Der Traum der meisten Leute ist ein Regierungsjob. Wer den hat, verdient gut. Das Beste daran ist aber, dass man jeden Tag Schmiergeld bekommt, um z.B. zu helfen einen Fernsehanschluss zu bekommen etc.
Die große Besonderheit in Indien ist wohl, dass das Land nicht die normale Entwicklung gemacht hat/macht, die jedes andere Land auf der Welt sonst durchläuft: Von einer rein agrarischen Gesellschafft über die Industrialisierung erst im Textilgewerbe hin zur Mechanisierung in allen Bereichen. Dann Entwicklung des Bildungs- und Gesundheitswesen. Und dann irgendwann erst entstehen Unternehmen, die Produkte auch auf dem Weltmarkt anbieten können. Indien hat durch die wenigen gut ausgebildeten und englisch sprechenden Studenten - das ist der entscheidende (Sprach-)Vorteil vor anderen Ländern! - einen großen IT-Sektor aufbauen können, der die USA und Europa dazu bewegt hat, viele Servicebereiche outzusourcen. Mit diesem Geld bildete sich die Mittelklasse, die inzwischen ähnlich der ersten Welt Länder lebt. Hier wird in den Weltraum geflogen, Atomraketen konnten entwickelt werden, Weltmarktführer im Medizinsektor entstanden. Alles Bereiche, in denen zwar viel Geld verdient wird, aber keine große Zahl an Arbeitskräften notwendig ist. Weniger als 1 Mio. Menschen im IT-Sektor produzieren mehr Geld als alle anderen 1,3 Mrd. Menschen zusammen! Das heißt, bei der großen Mehrheit der Menschen kommt absolut nichts an. So entstanden quasi zwei Welten in einem Land. Die Bauern bearbeiten ihre Felder noch immer wie in den letzten 2000 Jahren auch!

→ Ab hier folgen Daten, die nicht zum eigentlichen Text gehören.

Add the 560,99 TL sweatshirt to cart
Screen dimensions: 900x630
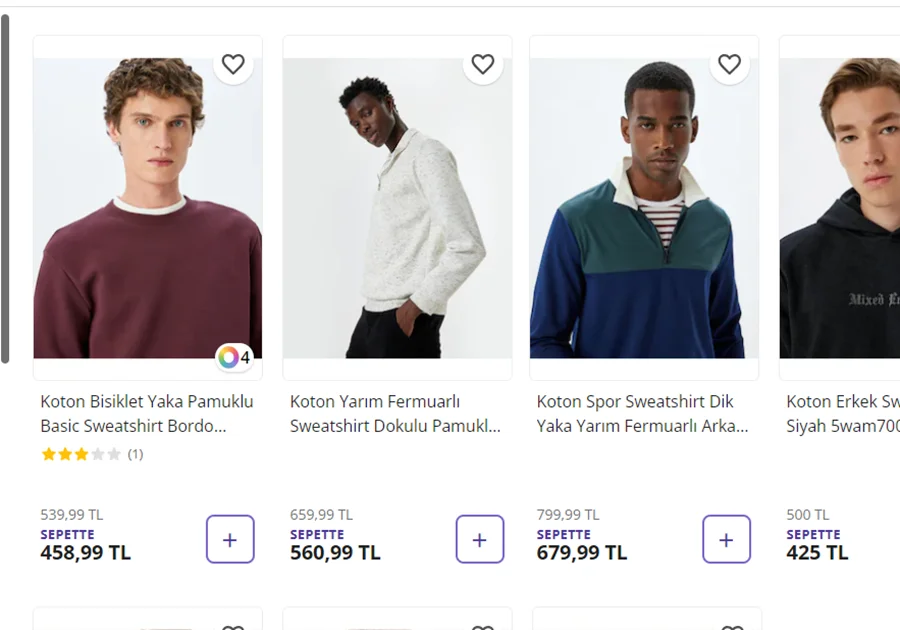point(480,540)
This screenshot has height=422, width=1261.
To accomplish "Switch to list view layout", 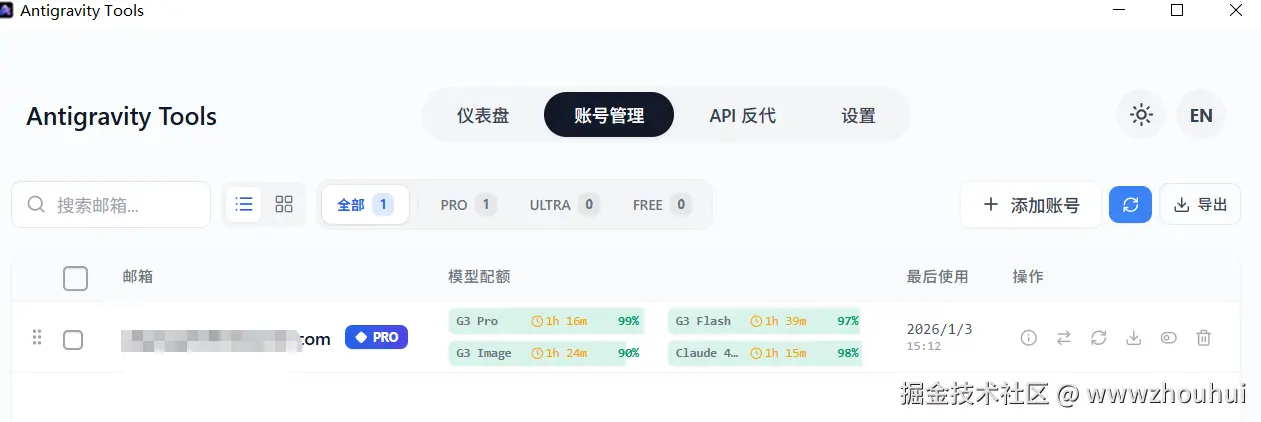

Und die Urbanisierung, in vielen Ländern inzwischen ein Problem, ist hier gewünscht und notwendig, stagniert aber seit Jahren. Damit ist Indien das einzige Land auf der Welt in dem (fast) keine Urbanisierung mehr stattfindet...
Und das schlimme: durch die Verbreitung des Fernsehens sehen die Leute jeden Tag Werbung für Dinge, die sie sich in den nächsten Jahrzehnten niemals leisten werden können. Ihre Herren aber sehr wohl. Sie hingegen haben Angst, was der nächste Tag bringt...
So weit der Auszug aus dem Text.